*TASK 1:*
In the thanksgiving passage, where did David leave Zadok the priest and his fellow priests?
*TASK 2:*
Carry on the thanksgiving passage beyond its final sentence.

Give thanks  to the LORD, for he is good;
his love endures forever.
Cry out, “Save us, God our Savior;
gather us and deliver us from the nations,
that we may give thanks to your holy name,
and glory in your praise.”
Praise be to the LORD, the God of Israel,
from everlasting to everlasting.
     Then all the people said “Amen” and “Praise the LORD.”
    David left Asaph and his associates before the ark of the covenant of the LORD to minister there regularly....
    David left Zadok  the priest and his fellow priests before the tabernacle of the LORD at the high place in Gibeon to present burnt offerings to the LORD on the altar of burnt offering regularly, morning and evening, in accordance with everything written in the Law  of the LORD, which he had given Israel. With them were Heman and Jeduthun and the rest of those chosen and designated by name to give thanks to the LORD, “for his love endures forever.”

*DATA SHOWN:*

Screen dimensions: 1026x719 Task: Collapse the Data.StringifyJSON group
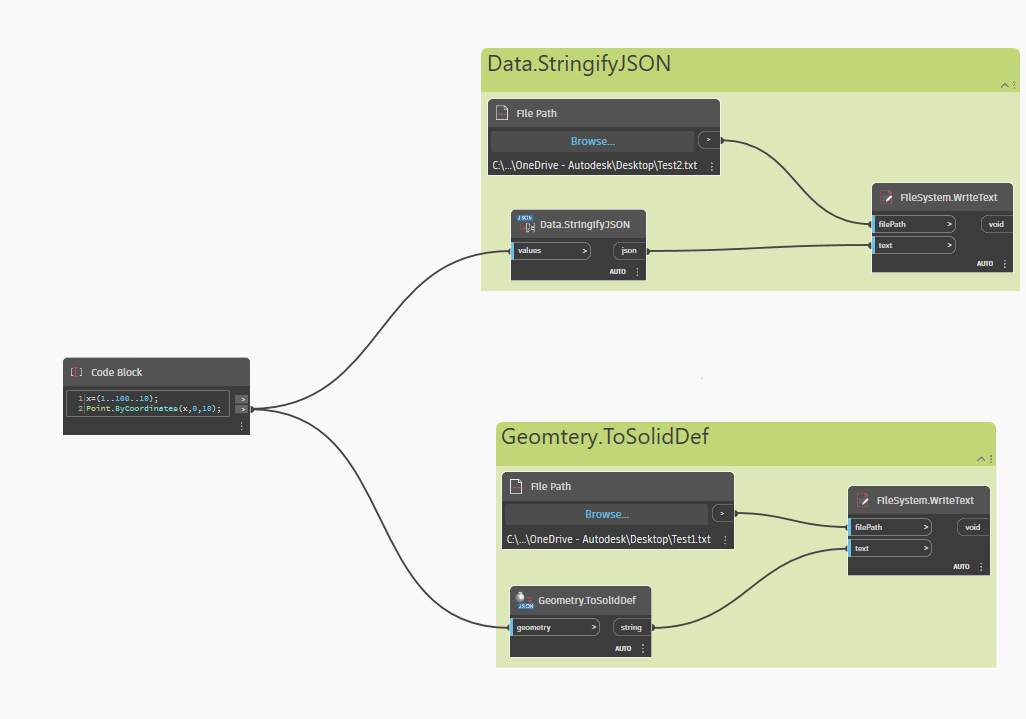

*TASK OUTPUT 1:*
Before the tabernacle of the LORD at the high place in Gibeon.

*TASK OUTPUT 2:*
-1 Chronicles 16:34-41 (NIV)

“Chosen.” The word screams privilege. Pride of place.
    The Chosen are the winners, the last ones standing.
    The Chosen are the acclaimed, the preferred, the admired.
   The Chosen are nominated for office. They win the elections. The chosen are picked for the teams. They’re invited to lunch with the In Crowd. They’re the ones everyone wants to be.
    The Chosen receive the honors and awards. They address the largest crowds. Star in the leading roles. Their names are known and celebrated, their accomplishments recounted, rehashed, and renowned.
    Although I guess that kind of depends on what you’re chosen for.
    You probably wouldn’t have known the names of Heman (no, He-Man is a different guy) or Jeduthun, for instance. Not exactly household names. For all we know, though, in ancient Israel they may have been the Justin Biebers or Taylor Swifts of their day. They were apparently musicians and singers. And they were chosen. Hand-picked by King David himself.
    So why don’t we know much about them?
    Because they were chosen to “give thanks to the LORD.” Seriously, if you want to make a name for yourself, it seems that being chosen to give thanks to God is a dead-end career path.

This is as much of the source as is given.